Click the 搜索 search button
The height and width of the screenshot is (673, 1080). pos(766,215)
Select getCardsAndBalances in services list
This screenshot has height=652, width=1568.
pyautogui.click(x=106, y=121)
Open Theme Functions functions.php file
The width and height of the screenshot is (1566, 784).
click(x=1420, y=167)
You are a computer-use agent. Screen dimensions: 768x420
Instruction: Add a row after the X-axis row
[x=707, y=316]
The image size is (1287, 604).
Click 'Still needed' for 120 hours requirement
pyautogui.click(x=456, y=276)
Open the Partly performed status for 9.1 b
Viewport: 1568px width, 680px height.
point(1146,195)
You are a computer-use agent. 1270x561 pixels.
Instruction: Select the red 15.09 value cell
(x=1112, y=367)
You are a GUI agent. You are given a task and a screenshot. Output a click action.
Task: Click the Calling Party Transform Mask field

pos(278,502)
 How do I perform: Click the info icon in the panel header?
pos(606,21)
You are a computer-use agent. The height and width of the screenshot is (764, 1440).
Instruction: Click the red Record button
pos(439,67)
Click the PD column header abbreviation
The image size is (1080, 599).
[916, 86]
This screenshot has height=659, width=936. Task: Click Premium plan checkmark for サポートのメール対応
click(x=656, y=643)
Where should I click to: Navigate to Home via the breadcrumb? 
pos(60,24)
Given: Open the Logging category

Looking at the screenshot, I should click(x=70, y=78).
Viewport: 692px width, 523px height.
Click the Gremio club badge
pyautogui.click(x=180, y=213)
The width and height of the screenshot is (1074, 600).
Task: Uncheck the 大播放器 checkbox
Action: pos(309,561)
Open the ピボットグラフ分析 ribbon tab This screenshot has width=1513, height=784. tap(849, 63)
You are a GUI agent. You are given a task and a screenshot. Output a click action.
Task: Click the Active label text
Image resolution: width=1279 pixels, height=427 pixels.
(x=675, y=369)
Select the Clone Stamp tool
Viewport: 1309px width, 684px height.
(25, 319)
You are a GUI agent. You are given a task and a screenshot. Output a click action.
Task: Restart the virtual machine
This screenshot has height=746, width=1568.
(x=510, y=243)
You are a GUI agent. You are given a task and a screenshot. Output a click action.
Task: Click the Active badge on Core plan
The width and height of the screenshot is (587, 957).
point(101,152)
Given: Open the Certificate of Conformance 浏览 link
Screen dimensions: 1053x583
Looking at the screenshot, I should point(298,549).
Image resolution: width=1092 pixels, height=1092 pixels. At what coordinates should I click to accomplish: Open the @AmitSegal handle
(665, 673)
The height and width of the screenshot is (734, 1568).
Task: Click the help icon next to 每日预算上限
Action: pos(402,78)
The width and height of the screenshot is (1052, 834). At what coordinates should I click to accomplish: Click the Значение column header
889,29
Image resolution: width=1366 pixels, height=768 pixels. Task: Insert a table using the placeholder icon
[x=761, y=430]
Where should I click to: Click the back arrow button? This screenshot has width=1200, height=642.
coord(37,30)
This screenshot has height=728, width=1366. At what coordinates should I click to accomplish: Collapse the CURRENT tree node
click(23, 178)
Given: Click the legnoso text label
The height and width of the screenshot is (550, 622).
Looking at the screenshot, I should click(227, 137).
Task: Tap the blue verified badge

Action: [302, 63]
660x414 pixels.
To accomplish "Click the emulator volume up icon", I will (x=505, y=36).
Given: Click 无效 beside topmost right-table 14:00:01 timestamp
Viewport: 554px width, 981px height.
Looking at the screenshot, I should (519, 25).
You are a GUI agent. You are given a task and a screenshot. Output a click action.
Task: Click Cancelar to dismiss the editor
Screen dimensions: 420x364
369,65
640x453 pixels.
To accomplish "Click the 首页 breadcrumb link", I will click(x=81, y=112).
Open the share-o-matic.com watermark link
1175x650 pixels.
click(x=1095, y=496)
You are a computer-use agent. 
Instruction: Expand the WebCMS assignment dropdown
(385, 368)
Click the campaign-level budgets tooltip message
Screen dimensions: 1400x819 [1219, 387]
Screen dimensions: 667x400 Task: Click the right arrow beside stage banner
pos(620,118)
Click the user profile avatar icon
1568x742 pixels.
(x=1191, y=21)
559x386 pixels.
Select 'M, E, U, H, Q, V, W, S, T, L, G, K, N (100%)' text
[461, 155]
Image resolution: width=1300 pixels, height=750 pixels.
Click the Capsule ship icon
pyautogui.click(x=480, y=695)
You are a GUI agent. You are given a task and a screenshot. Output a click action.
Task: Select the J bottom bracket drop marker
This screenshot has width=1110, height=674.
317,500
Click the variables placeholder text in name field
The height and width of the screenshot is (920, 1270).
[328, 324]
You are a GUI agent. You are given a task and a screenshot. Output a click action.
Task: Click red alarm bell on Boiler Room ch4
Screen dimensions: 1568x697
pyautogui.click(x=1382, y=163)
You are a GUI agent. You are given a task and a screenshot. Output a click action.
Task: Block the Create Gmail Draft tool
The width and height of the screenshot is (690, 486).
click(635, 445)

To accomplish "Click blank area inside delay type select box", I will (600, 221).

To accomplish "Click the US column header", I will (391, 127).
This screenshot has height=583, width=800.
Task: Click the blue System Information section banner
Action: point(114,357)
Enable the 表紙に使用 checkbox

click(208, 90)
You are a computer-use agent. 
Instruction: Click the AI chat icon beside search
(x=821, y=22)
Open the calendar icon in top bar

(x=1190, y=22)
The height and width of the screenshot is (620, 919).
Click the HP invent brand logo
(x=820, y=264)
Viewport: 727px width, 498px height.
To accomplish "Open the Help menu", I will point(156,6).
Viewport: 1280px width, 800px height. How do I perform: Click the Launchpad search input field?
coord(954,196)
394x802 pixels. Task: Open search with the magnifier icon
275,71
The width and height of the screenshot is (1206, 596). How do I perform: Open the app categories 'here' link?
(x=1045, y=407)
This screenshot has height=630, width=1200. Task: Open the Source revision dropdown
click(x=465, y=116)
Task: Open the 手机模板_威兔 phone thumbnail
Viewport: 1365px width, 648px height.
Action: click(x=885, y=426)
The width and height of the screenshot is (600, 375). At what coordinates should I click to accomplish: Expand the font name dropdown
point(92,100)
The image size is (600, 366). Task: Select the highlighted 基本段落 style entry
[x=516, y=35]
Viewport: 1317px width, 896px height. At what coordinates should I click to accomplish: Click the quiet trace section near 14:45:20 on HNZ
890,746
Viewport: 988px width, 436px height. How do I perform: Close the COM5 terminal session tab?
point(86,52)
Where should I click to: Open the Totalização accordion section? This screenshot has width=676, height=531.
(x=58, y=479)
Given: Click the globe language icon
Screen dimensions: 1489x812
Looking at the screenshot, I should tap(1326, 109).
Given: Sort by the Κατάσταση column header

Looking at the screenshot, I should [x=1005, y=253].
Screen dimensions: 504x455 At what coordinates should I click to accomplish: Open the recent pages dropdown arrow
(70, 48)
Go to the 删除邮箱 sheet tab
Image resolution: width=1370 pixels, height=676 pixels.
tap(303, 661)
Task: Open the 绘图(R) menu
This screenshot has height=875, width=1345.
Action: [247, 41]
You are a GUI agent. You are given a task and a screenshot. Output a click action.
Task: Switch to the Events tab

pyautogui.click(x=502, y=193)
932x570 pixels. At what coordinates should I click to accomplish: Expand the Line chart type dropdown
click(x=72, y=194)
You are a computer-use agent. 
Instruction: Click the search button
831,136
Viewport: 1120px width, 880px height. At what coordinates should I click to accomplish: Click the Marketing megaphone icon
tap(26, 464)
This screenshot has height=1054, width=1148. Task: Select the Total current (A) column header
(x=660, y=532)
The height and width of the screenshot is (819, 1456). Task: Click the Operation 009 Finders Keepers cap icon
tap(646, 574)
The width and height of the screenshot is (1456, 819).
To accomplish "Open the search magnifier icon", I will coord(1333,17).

************

### Problem requirements
May I have all of the records repeated exactly?

### Exercise output
Click the 搜索 search button
The height and width of the screenshot is (673, 1080). pos(766,215)
Select getCardsAndBalances in services list
This screenshot has height=652, width=1568.
pyautogui.click(x=106, y=121)
Open Theme Functions functions.php file
The width and height of the screenshot is (1566, 784).
click(x=1420, y=167)
You are a computer-use agent. Screen dimensions: 768x420
Instruction: Add a row after the X-axis row
[x=707, y=316]
The image size is (1287, 604).
Click 'Still needed' for 120 hours requirement
pyautogui.click(x=456, y=276)
Open the Partly performed status for 9.1 b
Viewport: 1568px width, 680px height.
point(1146,195)
You are a computer-use agent. 1270x561 pixels.
Instruction: Select the red 15.09 value cell
(x=1112, y=367)
You are a GUI agent. You are given a task and a screenshot. Output a click action.
Task: Click the Calling Party Transform Mask field

pos(278,502)
 How do I perform: Click the info icon in the panel header?
pos(606,21)
You are a computer-use agent. The height and width of the screenshot is (764, 1440).
Instruction: Click the red Record button
pos(439,67)
Click the PD column header abbreviation
The image size is (1080, 599).
[916, 86]
This screenshot has height=659, width=936. Task: Click Premium plan checkmark for サポートのメール対応
click(x=656, y=643)
Where should I click to: Navigate to Home via the breadcrumb? 
pos(60,24)
Given: Open the Logging category

Looking at the screenshot, I should click(x=70, y=78).
Viewport: 692px width, 523px height.
Click the Gremio club badge
pyautogui.click(x=180, y=213)
The width and height of the screenshot is (1074, 600).
Task: Uncheck the 大播放器 checkbox
Action: pos(309,561)
Open the ピボットグラフ分析 ribbon tab This screenshot has width=1513, height=784. tap(849, 63)
You are a GUI agent. You are given a task and a screenshot. Output a click action.
Task: Click the Active label text
Image resolution: width=1279 pixels, height=427 pixels.
(x=675, y=369)
Select the Clone Stamp tool
Viewport: 1309px width, 684px height.
(25, 319)
You are a GUI agent. You are given a task and a screenshot. Output a click action.
Task: Restart the virtual machine
This screenshot has height=746, width=1568.
(x=510, y=243)
You are a GUI agent. You are given a task and a screenshot. Output a click action.
Task: Click the Active badge on Core plan
The width and height of the screenshot is (587, 957).
point(101,152)
Given: Open the Certificate of Conformance 浏览 link
Screen dimensions: 1053x583
Looking at the screenshot, I should point(298,549).
Image resolution: width=1092 pixels, height=1092 pixels. At what coordinates should I click to accomplish: Open the @AmitSegal handle
(665, 673)
The height and width of the screenshot is (734, 1568).
Task: Click the help icon next to 每日预算上限
Action: pos(402,78)
The width and height of the screenshot is (1052, 834). At what coordinates should I click to accomplish: Click the Значение column header
889,29
Image resolution: width=1366 pixels, height=768 pixels. Task: Insert a table using the placeholder icon
[x=761, y=430]
Where should I click to: Click the back arrow button? This screenshot has width=1200, height=642.
coord(37,30)
This screenshot has height=728, width=1366. At what coordinates should I click to accomplish: Collapse the CURRENT tree node
click(23, 178)
Given: Click the legnoso text label
The height and width of the screenshot is (550, 622).
Looking at the screenshot, I should click(227, 137).
Task: Tap the blue verified badge

Action: [302, 63]
660x414 pixels.
To accomplish "Click the emulator volume up icon", I will (x=505, y=36).
Given: Click 无效 beside topmost right-table 14:00:01 timestamp
Viewport: 554px width, 981px height.
Looking at the screenshot, I should (519, 25).
You are a GUI agent. You are given a task and a screenshot. Output a click action.
Task: Click Cancelar to dismiss the editor
Screen dimensions: 420x364
369,65
640x453 pixels.
To accomplish "Click the 首页 breadcrumb link", I will click(x=81, y=112).
Open the share-o-matic.com watermark link
1175x650 pixels.
click(x=1095, y=496)
You are a computer-use agent. 
Instruction: Expand the WebCMS assignment dropdown
(385, 368)
Click the campaign-level budgets tooltip message
Screen dimensions: 1400x819 [1219, 387]
Screen dimensions: 667x400 Task: Click the right arrow beside stage banner
pos(620,118)
Click the user profile avatar icon
1568x742 pixels.
(x=1191, y=21)
559x386 pixels.
Select 'M, E, U, H, Q, V, W, S, T, L, G, K, N (100%)' text
[461, 155]
Image resolution: width=1300 pixels, height=750 pixels.
Click the Capsule ship icon
pyautogui.click(x=480, y=695)
You are a GUI agent. You are given a task and a screenshot. Output a click action.
Task: Select the J bottom bracket drop marker
This screenshot has width=1110, height=674.
317,500
Click the variables placeholder text in name field
The height and width of the screenshot is (920, 1270).
[328, 324]
You are a GUI agent. You are given a task and a screenshot. Output a click action.
Task: Click red alarm bell on Boiler Room ch4
Screen dimensions: 1568x697
pyautogui.click(x=1382, y=163)
You are a GUI agent. You are given a task and a screenshot. Output a click action.
Task: Block the Create Gmail Draft tool
The width and height of the screenshot is (690, 486).
click(635, 445)

To accomplish "Click blank area inside delay type select box", I will (600, 221).

To accomplish "Click the US column header", I will (391, 127).
This screenshot has height=583, width=800.
Task: Click the blue System Information section banner
Action: point(114,357)
Enable the 表紙に使用 checkbox

click(208, 90)
You are a computer-use agent. 
Instruction: Click the AI chat icon beside search
(x=821, y=22)
Open the calendar icon in top bar

(x=1190, y=22)
The height and width of the screenshot is (620, 919).
Click the HP invent brand logo
(x=820, y=264)
Viewport: 727px width, 498px height.
To accomplish "Open the Help menu", I will point(156,6).
Viewport: 1280px width, 800px height. How do I perform: Click the Launchpad search input field?
coord(954,196)
394x802 pixels. Task: Open search with the magnifier icon
275,71
The width and height of the screenshot is (1206, 596). How do I perform: Open the app categories 'here' link?
(x=1045, y=407)
This screenshot has height=630, width=1200. Task: Open the Source revision dropdown
click(x=465, y=116)
Task: Open the 手机模板_威兔 phone thumbnail
Viewport: 1365px width, 648px height.
Action: click(x=885, y=426)
The width and height of the screenshot is (600, 375). At what coordinates should I click to accomplish: Expand the font name dropdown
point(92,100)
The image size is (600, 366). Task: Select the highlighted 基本段落 style entry
[x=516, y=35]
Viewport: 1317px width, 896px height. At what coordinates should I click to accomplish: Click the quiet trace section near 14:45:20 on HNZ
890,746
Viewport: 988px width, 436px height. How do I perform: Close the COM5 terminal session tab?
point(86,52)
Where should I click to: Open the Totalização accordion section? This screenshot has width=676, height=531.
(x=58, y=479)
Given: Click the globe language icon
Screen dimensions: 1489x812
Looking at the screenshot, I should tap(1326, 109).
Given: Sort by the Κατάσταση column header

Looking at the screenshot, I should [x=1005, y=253].
Screen dimensions: 504x455 At what coordinates should I click to accomplish: Open the recent pages dropdown arrow
(70, 48)
Go to the 删除邮箱 sheet tab
Image resolution: width=1370 pixels, height=676 pixels.
tap(303, 661)
Task: Open the 绘图(R) menu
This screenshot has height=875, width=1345.
Action: [247, 41]
You are a GUI agent. You are given a task and a screenshot. Output a click action.
Task: Switch to the Events tab

pyautogui.click(x=502, y=193)
932x570 pixels. At what coordinates should I click to accomplish: Expand the Line chart type dropdown
click(x=72, y=194)
You are a computer-use agent. 
Instruction: Click the search button
831,136
Viewport: 1120px width, 880px height. At what coordinates should I click to accomplish: Click the Marketing megaphone icon
tap(26, 464)
This screenshot has height=1054, width=1148. Task: Select the Total current (A) column header
(x=660, y=532)
The height and width of the screenshot is (819, 1456). Task: Click the Operation 009 Finders Keepers cap icon
tap(646, 574)
The width and height of the screenshot is (1456, 819).
To accomplish "Open the search magnifier icon", I will coord(1333,17).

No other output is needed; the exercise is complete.